* **Your task**
Repeat the lines word for word, from the start of the lines through the line that contains "point(385,88)", and leave the pictures out of your answer.

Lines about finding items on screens
::::::::

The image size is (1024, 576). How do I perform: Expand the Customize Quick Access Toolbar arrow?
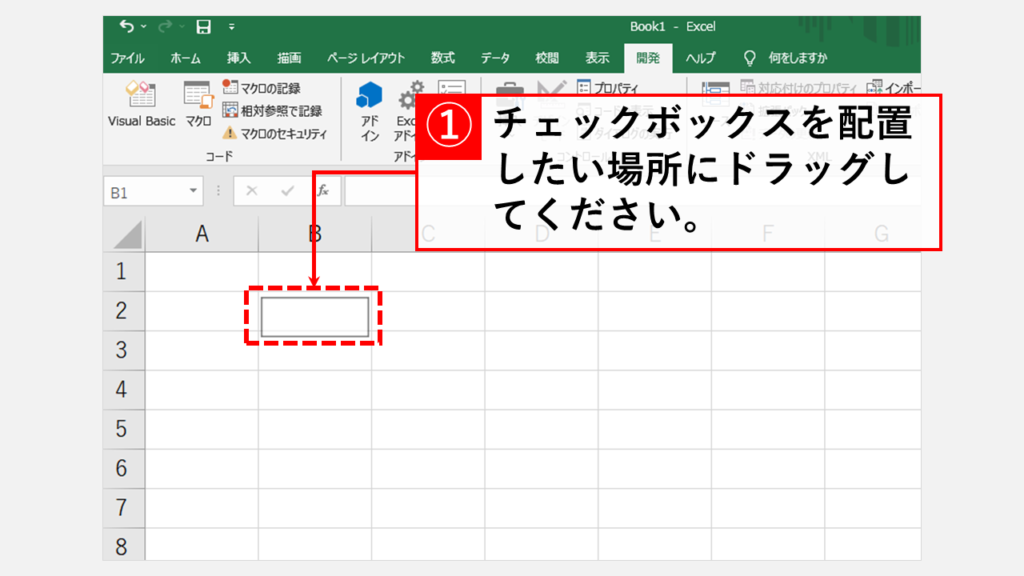coord(231,27)
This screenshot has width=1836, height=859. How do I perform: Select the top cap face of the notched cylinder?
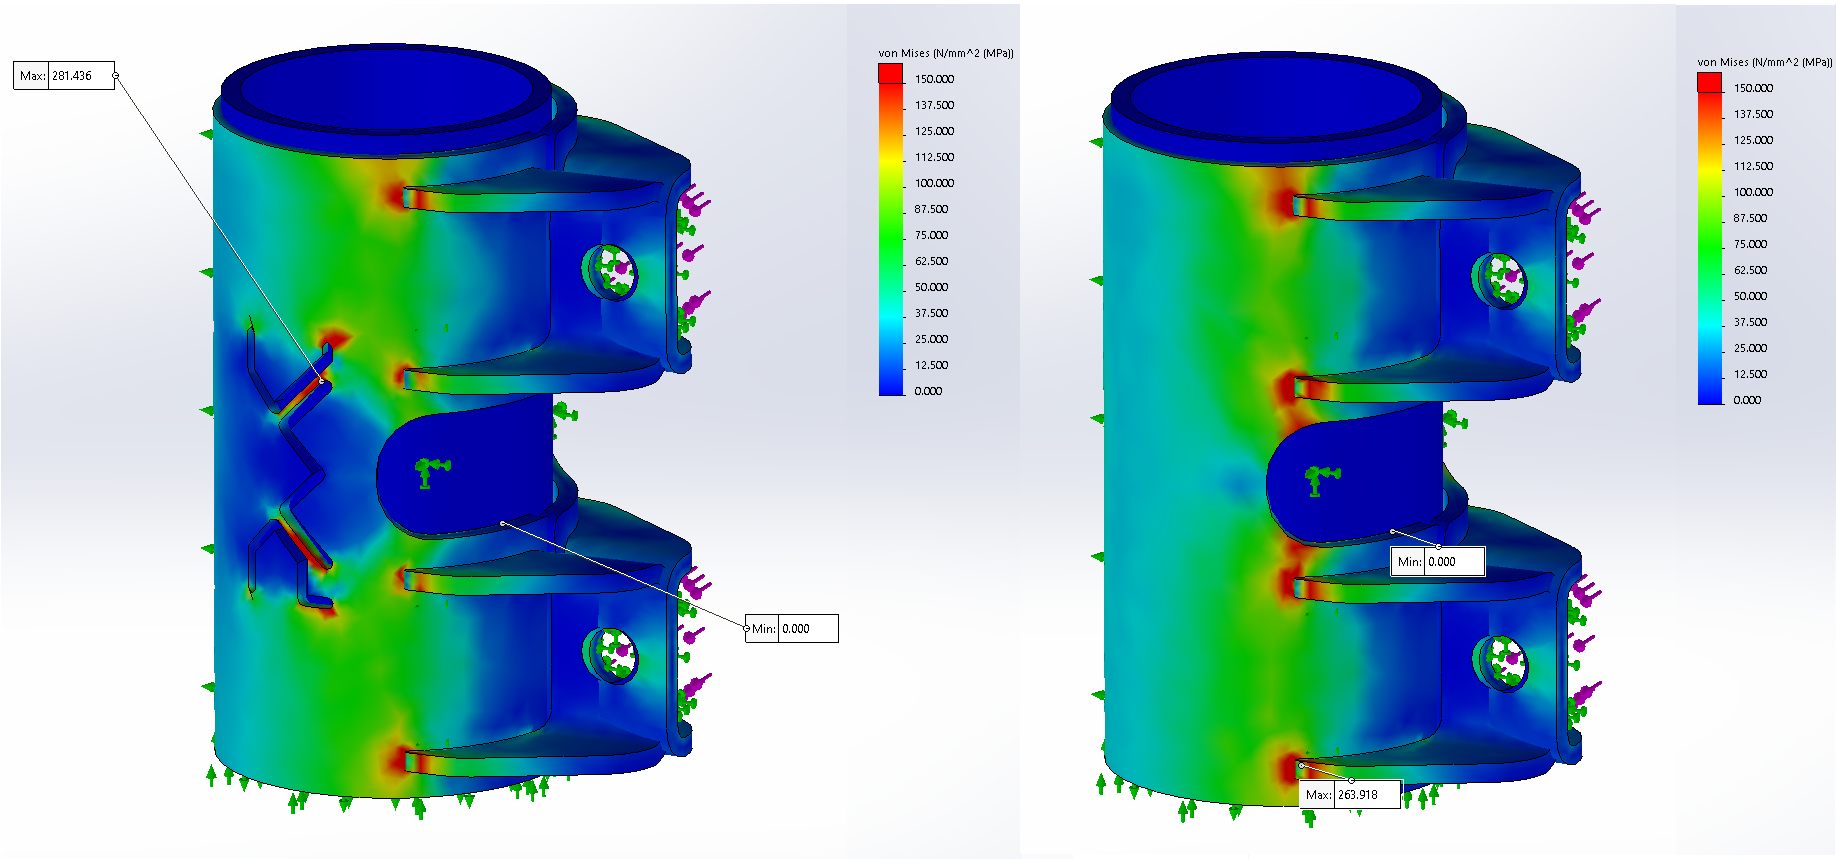point(385,88)
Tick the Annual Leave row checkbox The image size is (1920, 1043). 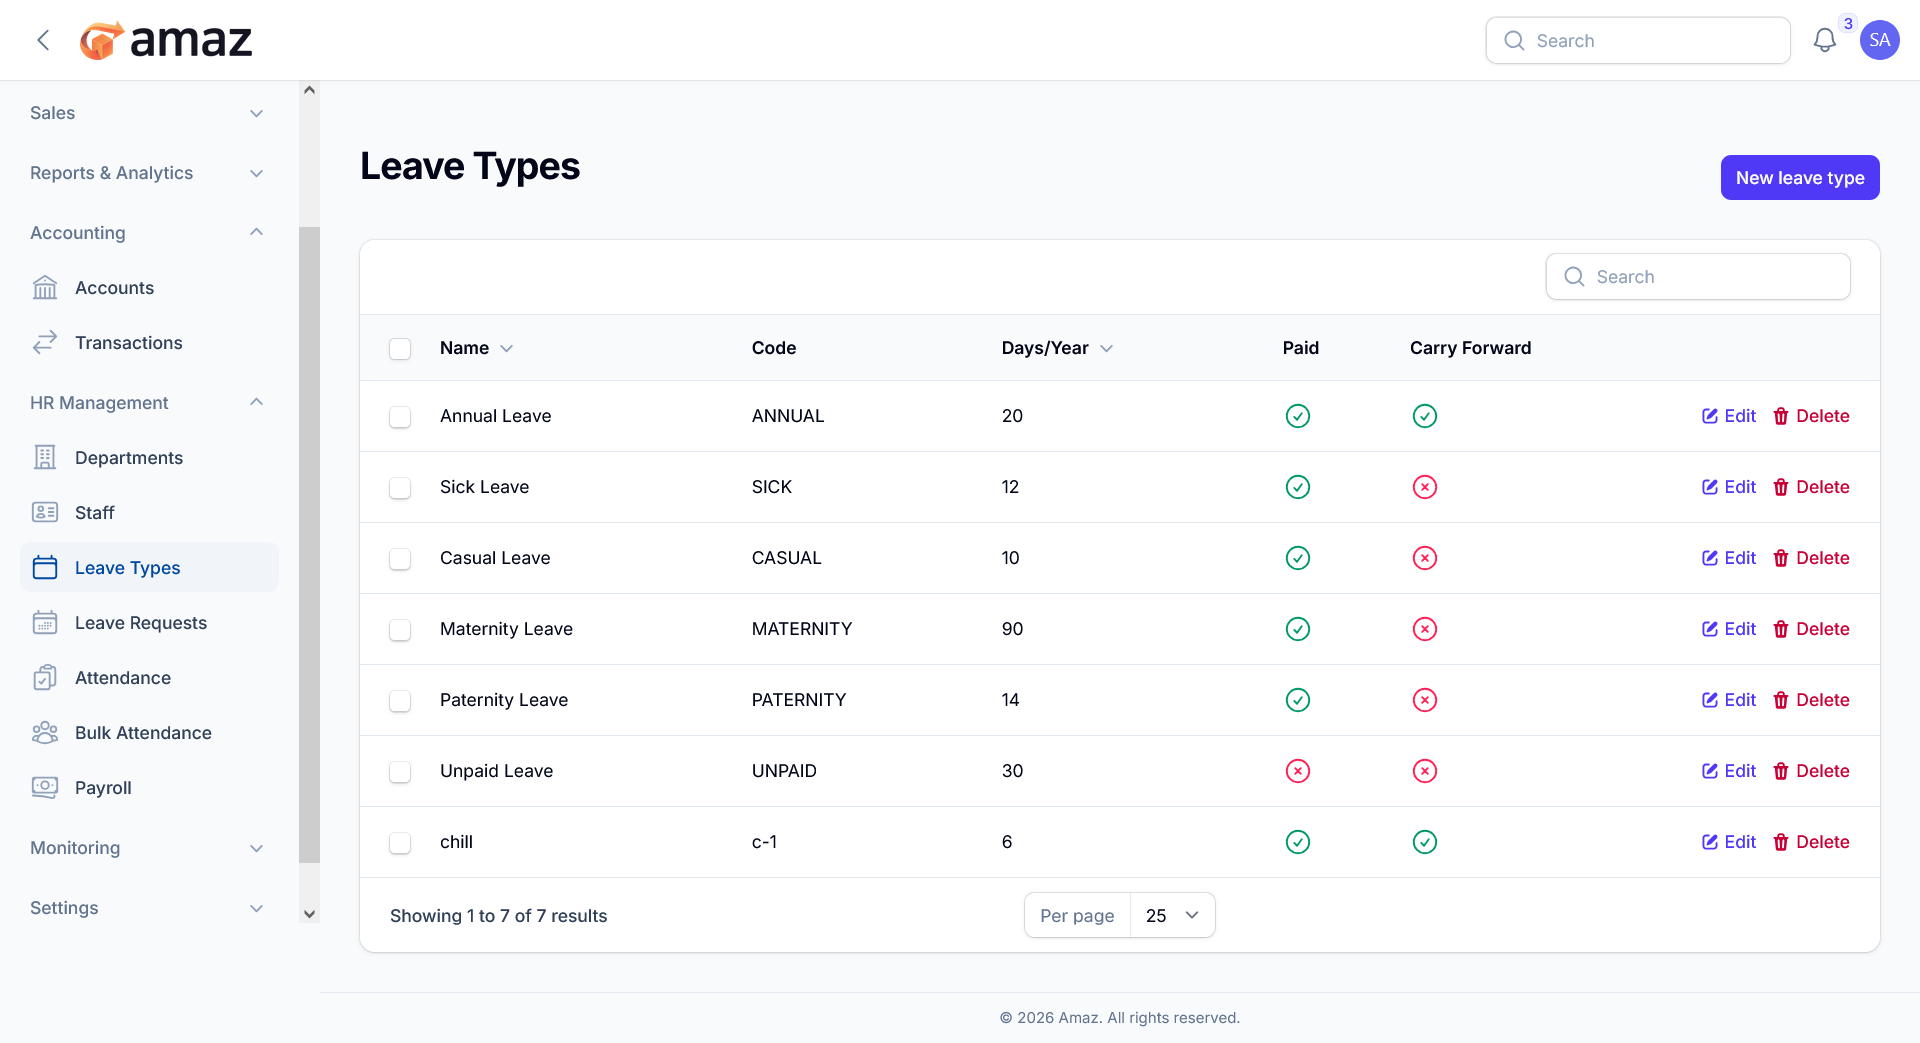click(x=400, y=416)
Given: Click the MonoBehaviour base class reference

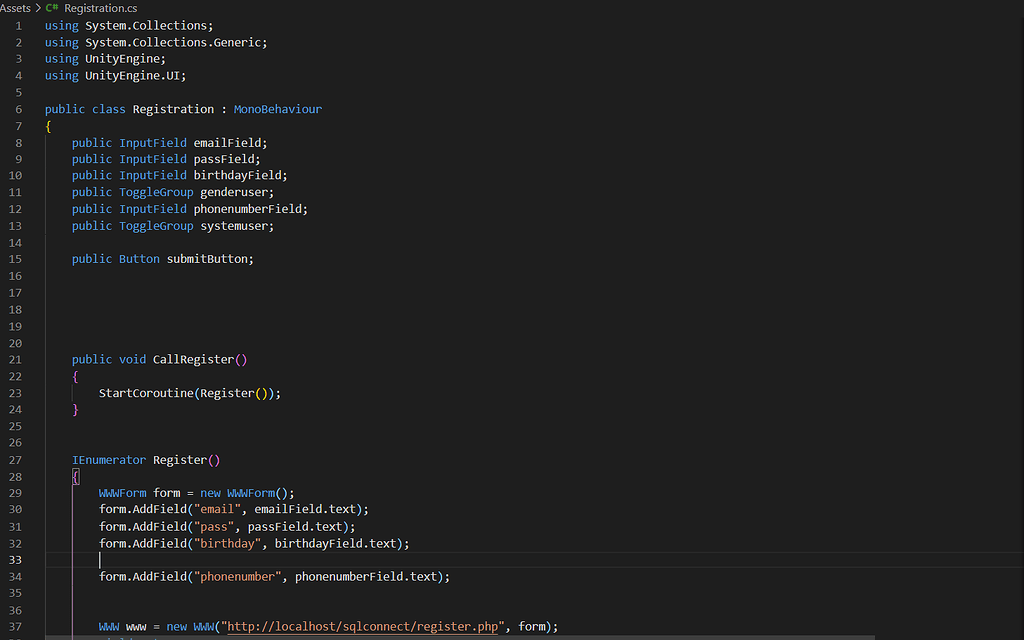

::::::::

* **Response**
The image size is (1024, 576). How do I perform: Expand the Customize Quick Access Toolbar arrow?
coord(231,27)
This screenshot has width=1836, height=859. How do I perform: Select the top cap face of the notched cylinder?
point(385,88)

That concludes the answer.